Python; impressively portable

Last year I was faced with the daunting task of converting a large amount of Bash scripts to C-code. A terrible thing to do since we did a lot of stdio processing/redirecting which is simple to do in Bash but horrible in C. The reason for this atrocity was the fact that Bash did not work on our uClinux platform and none of the clones implemented enough feature to be compatible with our rather complicated scripts.

I went with a multicall binary in order to reduce the flash storage footprint and the end result is 100% compatible with the original scripts. On the downside the SLOC increased nearly four times and it was a PITA to implement.

Recently Kristian recommended that I should take a look at Python. At first I was skeptical for several reasons. If Bash wasn’t portable to uClinux then why would Python be considering it has so many more features. I’m also very careful about adding large complex software packages to an already sensitive platform.

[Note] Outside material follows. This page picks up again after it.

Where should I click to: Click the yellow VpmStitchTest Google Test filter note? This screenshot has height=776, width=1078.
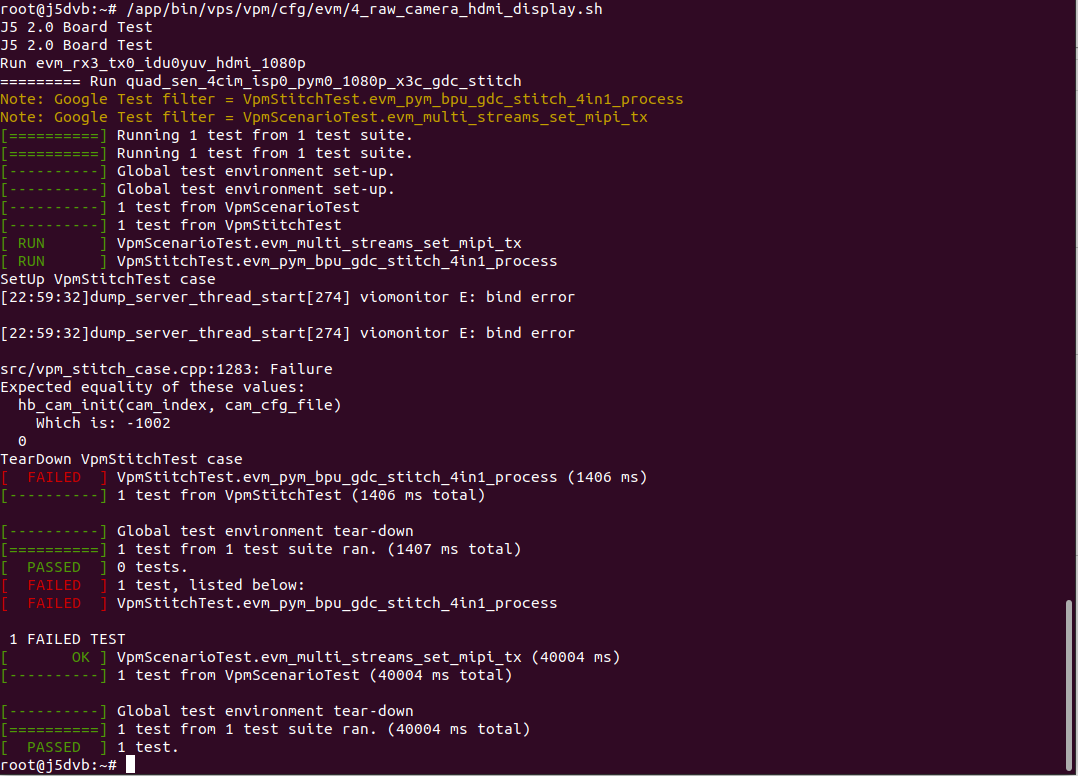point(341,99)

A couple of weeks ago I had some time over and was terribly bored so I decided to give cross-compiling Python a go. As it turns out their build system isn’t cross-compile-aware at all but I did manage to build a working interpreter. Today Kristian found a guide on how to cross-compile the modules as well and so we were able to build a complete Python distribution. Surprisingly it seems to be working very well and so far memory consumption is within reasonable boundaries which is impressive. I’m not sure I want to port all the already converted Bash-scripts to Python right now but at least it is a perfectly viable option and would most likely increase code quality significantly in the long run.